The good thing is, this stuff doesn’t smell or make noise. But you can forget about getting the fuel in a local shop. Plus esbit is quite pricey and can take up a lot of space if you’re planning a longer outing.

But this stove has an Ace up it’s sleeve. If you happen to run out of esbit, it will take virtually anything you can find and burn. Candles, cotton wool with vaseline, wood, dry grass, bracken… You name it. It’s far from being scentless or maintenance free at this point, but hey. Who cares. At least it’s free. The stove works very well with wood. In fact, the vent holes and the uplifted bottom seem to allow free oxygen flow and make it work a bit like a wood-gas stove creating a strong jet-flame.

It almost boiled the water in 11 minutes but ran out of fuel. Feeding it and regaWood stoveining its strength, took extra few minutes and the water was boiling after about 19 minutes. Despite that, I think this stove has a potential. If you keep feeding it steadily, it can be quite effective. It can utilise pretty much every type of fuel including wooden sticks or dry weeds, which are free.
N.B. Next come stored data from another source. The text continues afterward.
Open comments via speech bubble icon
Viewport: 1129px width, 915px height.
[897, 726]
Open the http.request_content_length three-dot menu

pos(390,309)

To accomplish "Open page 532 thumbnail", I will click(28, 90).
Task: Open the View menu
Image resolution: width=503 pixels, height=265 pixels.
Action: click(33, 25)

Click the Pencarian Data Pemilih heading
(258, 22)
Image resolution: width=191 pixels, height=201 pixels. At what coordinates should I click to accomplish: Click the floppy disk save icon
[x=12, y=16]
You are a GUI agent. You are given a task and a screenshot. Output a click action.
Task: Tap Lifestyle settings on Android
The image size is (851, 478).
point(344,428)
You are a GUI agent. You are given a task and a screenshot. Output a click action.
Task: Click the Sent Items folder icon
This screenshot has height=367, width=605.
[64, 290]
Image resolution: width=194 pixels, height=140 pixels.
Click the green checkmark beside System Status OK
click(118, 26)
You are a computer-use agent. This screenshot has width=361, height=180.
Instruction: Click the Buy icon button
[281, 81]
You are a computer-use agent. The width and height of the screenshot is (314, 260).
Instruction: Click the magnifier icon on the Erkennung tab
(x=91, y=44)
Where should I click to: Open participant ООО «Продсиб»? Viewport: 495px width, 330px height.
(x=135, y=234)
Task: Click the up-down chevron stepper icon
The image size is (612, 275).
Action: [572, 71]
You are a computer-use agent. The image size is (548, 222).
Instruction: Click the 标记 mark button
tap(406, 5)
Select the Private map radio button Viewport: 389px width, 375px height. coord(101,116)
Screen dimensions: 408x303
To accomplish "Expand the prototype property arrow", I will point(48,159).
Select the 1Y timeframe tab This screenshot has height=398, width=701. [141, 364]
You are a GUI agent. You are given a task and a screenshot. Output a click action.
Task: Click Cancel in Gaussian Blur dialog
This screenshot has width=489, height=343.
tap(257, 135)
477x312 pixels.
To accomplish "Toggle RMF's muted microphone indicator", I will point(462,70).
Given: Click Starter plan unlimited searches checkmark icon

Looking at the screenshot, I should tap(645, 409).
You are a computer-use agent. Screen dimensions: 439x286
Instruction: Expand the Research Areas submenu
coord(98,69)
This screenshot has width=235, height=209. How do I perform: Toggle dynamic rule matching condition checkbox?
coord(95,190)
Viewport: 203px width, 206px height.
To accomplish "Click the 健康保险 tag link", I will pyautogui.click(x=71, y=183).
On top of that, it produces so much heat, you can actually warm up by its flames much like by a small fire.

If this was a simple ‘user friendly’ contest I would have to give it to the gas stove. Even though it’s probably not the fastest, cheapest or most versatile one.

It’s relatively lightweight compared to the competitors with similar amount of fuel. According to a test I saw on a website, which I can’t find anymore, a 250 Coleman cartridge will last over 2 hours on full power. This combo weighs about 350 g. To get the same burn time out of the alcohol stove, you’ll have to take about 300 ml of alcohol. With the bottle and the stove itself it’ll weigh about 370 g. However, the gas stove will allow you to boil much more water in the same time. The esbit stove with it’s fuel (12 large cubes) will weigh approximately 460 g. However, although this fuel will also last about two hours, it will most likely boil much more water than the gas stove within that time. And frankly, if it was all about how fast you can boil 0.5 l of water, this would probably be the winner. The gas stove is, however, by far the most maintenance free and user friendly of all the tested methods of camp cooking and boiling.

The esbit stove is the most versatile allowing for virtually free fuel to be used. It also seems to have the potential to boil water in a record breaking time, even in sub-zero temperatures, and produces so much heat it can be used to dry clothes or simply keep you warm on a cold day with a minimal amount of free fuel. The problem is its complete lack of flame control and its constant need for attention – preparing and adding fuel.

The alcohol stove turned out to be a bit of a disappointment. It has rather pour fuel efficiency, even with the improved stand, and smells really bad. On the other hand, it offers a decent flame control, uses cheap readily available fuel, isn’t noisy like the gas stove and doesn’t need as much attention as the esbit stove regardless of type of fuel used. Despite that, I thing it would be my last choice for winter camping.